Smelling the flowers: A closer look at permanent collections

Editorial Staff Art

In this, the quietest season of the year for the New York art world, when most of the commercial galleries are shuttered and the museums have been abandoned to the tourists, it behooves the critic to slow down for a few weeks and smell the flowers. By that I mean returning to the permanent collections and observing the recent addition of several significant objects. I refer in specific to two seventeenth-century paintings that have just entered the collections of the Metropolitan Museum: Saint Francis in Ecstasy by the Genoese master Giovanni Benedetto Castiglione and The Sacrifice of Polyxena by Charles Le Brun.

These are not exactly blockbuster acquisitions and have not even been done the honor of a press release. Rather, when no one was looking, they quietly appeared out of nowhere, assuming their places among the immortals of the collection. One will not love the Old Master tradition because of these two works: rather one will love these two works because they form part of that tradition. Both represent the baroque style almost-but not quite-on autopilot. Both are good paintings by artists who have done better. Of the two, I prefer the Saint Francis, and I would say that square foot by square foot, or square inch by square inch, Castiglione is the better, surely the more enjoyable, painter, here and elsewhere.

Above:  Saint Francis in Ecstasy by Giovanni Benedetto Castiglione, c. 1650. Oil on canvas. Metropolitan Museum of Art.

Painted in Rome around 1650, his tumultuous and stormy composition, angled upwards from below, breathes the spirit of his age. And in certain details, like the skull at the feet of Saint Francis, as well as his sackcloth robe, his crucifix, and the nimbus around his head, you sense, in the striated brushstrokes, that oleaginous richness of texture that is the finest thing about Castiglione, an artist better known for his depictions of animals.

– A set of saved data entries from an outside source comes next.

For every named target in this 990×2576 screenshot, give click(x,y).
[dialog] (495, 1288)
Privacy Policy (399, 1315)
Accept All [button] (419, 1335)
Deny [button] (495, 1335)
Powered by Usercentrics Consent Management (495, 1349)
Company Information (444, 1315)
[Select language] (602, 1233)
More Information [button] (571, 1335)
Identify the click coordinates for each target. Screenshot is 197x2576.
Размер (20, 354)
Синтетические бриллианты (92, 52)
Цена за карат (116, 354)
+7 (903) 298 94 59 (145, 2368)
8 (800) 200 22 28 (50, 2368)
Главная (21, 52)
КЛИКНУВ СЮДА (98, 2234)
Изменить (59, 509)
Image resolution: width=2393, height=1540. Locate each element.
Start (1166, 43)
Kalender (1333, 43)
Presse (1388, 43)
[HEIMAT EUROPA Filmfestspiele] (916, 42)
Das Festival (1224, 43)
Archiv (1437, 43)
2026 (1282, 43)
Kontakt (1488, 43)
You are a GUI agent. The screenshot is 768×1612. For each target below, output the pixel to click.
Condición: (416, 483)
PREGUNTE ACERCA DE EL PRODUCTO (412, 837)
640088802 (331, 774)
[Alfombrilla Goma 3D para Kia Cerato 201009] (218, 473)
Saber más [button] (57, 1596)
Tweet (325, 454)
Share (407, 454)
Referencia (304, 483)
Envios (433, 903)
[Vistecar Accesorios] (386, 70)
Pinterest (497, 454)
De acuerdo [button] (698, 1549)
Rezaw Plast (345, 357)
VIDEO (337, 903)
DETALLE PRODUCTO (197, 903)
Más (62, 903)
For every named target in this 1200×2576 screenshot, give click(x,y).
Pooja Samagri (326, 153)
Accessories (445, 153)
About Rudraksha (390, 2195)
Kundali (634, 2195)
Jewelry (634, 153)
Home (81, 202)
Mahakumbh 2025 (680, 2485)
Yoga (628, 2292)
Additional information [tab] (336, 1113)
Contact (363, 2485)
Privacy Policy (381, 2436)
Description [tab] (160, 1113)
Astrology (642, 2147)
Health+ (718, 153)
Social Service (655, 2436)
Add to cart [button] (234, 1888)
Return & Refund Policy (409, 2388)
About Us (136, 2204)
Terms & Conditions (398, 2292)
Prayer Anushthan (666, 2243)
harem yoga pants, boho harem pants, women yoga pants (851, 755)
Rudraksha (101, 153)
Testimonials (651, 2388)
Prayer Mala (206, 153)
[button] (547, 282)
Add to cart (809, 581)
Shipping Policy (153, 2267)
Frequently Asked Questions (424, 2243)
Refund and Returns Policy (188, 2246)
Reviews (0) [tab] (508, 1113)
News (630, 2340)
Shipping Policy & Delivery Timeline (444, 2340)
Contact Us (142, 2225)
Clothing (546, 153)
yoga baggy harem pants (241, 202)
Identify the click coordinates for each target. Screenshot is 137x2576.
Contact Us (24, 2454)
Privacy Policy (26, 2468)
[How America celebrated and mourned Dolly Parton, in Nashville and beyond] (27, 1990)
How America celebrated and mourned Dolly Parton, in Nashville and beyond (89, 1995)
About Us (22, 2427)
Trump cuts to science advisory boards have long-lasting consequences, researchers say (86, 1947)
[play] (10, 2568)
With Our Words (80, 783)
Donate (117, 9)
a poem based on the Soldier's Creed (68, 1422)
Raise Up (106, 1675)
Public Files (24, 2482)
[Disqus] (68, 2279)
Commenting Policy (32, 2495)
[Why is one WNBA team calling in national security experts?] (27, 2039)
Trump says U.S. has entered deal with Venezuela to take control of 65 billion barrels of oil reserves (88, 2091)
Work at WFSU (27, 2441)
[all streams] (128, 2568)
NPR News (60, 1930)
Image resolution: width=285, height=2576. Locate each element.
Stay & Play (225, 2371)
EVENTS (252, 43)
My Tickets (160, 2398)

Le Brun’s painting was likewise painted in Rome, some three years earlier, in 1647. In terms of advancing his career, Charles Le Brun was infinitely more successful than Castiglione. He was premier peintre to Louis XIV, who called him (according to Hugh Honor quoted in Wikipedia) “the greatest French artist of all time.” Whatever the Sun King’s other attainments, a discernment in matters of fine art was not eminently among them. The composition of this painting is as tumultuous as that of Saint Francis, but one suspects that it is unintentionally so, that it exhibits a complexity that has begun to elude the painter’s control. In it we see Polyxena at the moment when Neoptolemus prepares to slit her throat, dispatching her as a sacrifice to the gods so that the Greeks might have fair winds as they depart Troy. The paint textures are, as we would say today, “phoned in,” and only the dazzling gold ewer at the base of the canvas shows the initiative of which Le Brun was capable at his best. Still, it is a handsome work overall, and we should be glad to welcome it into the Met’s collection.

Above: The Sacrifice of Polyxena by Charles Le Brun, 1647. Oil on canvas. Metropolitan Museum of Art, bequest of Grace Wilkes and Fletcher Fund by exchange.